• _DIRECTIONS_
Return every line of the rows below that contains the string "panel", with matching case.

── INPUT MATERIAL

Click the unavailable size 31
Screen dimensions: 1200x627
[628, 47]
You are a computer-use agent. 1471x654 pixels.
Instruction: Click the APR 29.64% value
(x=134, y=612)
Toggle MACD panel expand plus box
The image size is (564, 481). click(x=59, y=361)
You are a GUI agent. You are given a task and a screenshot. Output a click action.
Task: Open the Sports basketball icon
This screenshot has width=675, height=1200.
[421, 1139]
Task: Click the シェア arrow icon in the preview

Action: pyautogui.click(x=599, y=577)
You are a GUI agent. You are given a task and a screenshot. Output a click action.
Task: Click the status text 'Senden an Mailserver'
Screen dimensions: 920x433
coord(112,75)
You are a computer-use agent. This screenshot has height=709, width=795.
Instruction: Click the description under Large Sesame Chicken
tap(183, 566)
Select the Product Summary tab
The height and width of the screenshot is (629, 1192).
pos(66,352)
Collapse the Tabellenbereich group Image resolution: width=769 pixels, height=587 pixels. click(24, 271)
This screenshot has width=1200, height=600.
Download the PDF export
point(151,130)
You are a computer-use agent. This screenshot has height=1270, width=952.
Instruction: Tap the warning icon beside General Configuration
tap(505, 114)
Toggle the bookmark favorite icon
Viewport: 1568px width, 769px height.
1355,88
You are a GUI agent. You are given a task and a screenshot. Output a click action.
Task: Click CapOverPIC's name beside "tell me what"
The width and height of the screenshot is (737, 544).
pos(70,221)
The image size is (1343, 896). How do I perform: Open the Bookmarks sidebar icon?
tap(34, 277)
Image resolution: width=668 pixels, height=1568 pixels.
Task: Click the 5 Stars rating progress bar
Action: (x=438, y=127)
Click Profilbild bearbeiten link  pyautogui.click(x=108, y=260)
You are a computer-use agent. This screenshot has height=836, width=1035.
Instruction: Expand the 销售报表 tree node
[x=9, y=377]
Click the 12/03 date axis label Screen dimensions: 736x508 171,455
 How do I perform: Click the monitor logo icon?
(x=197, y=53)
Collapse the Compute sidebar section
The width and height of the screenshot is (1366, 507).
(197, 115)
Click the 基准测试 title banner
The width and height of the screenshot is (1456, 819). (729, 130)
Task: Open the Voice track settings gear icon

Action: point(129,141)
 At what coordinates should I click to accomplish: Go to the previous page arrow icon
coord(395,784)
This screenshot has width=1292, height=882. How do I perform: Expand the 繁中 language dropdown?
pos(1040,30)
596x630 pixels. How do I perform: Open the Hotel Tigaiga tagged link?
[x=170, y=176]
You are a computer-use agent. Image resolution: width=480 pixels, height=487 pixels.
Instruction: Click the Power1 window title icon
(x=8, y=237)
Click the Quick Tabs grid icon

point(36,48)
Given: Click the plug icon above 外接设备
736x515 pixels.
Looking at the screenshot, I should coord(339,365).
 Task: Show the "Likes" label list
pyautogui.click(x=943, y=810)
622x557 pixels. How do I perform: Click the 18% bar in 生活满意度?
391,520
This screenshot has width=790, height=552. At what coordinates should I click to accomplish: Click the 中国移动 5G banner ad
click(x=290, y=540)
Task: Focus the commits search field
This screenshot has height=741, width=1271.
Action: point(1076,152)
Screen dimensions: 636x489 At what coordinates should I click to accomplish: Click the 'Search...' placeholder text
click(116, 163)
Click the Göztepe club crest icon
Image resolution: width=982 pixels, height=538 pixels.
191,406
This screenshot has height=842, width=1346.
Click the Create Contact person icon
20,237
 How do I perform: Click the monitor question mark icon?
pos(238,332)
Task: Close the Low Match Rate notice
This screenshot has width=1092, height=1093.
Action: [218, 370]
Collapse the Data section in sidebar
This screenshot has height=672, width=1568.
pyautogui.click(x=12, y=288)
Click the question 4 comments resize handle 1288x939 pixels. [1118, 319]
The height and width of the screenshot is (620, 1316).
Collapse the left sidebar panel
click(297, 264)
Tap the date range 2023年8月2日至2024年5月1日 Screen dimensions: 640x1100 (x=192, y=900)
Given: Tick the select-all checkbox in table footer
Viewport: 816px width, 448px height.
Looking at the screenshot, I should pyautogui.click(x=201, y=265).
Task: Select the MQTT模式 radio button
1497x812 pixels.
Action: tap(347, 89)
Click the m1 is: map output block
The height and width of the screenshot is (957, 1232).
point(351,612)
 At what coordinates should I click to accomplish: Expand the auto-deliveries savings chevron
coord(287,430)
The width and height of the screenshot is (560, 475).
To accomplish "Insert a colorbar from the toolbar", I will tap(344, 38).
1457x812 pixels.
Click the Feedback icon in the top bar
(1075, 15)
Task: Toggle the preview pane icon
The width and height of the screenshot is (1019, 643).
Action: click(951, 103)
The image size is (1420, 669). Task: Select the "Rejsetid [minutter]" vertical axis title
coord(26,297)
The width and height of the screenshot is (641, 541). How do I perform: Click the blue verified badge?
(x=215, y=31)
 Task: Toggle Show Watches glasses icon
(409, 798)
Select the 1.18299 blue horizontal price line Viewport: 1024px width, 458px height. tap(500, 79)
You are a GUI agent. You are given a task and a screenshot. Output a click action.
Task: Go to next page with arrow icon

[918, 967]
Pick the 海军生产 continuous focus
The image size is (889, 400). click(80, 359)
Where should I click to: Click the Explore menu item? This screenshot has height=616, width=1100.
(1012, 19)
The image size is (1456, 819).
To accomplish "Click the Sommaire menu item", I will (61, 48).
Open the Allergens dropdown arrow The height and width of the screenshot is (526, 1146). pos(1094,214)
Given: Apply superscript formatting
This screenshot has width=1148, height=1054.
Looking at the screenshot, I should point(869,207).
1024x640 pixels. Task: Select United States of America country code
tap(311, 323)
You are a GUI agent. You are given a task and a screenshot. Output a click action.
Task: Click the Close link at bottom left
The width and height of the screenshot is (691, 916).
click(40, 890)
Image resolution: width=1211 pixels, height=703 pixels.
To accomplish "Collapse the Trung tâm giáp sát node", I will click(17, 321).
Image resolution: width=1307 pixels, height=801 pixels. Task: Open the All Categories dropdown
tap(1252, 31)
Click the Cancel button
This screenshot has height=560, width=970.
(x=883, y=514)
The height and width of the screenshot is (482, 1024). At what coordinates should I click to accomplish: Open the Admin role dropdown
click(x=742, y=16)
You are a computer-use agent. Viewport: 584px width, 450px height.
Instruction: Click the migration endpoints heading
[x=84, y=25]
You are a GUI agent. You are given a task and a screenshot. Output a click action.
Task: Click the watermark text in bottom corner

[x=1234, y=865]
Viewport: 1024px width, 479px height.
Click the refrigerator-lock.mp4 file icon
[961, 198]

────

• _FULL OUTPUT_
Toggle MACD panel expand plus box
Collapse the left sidebar panel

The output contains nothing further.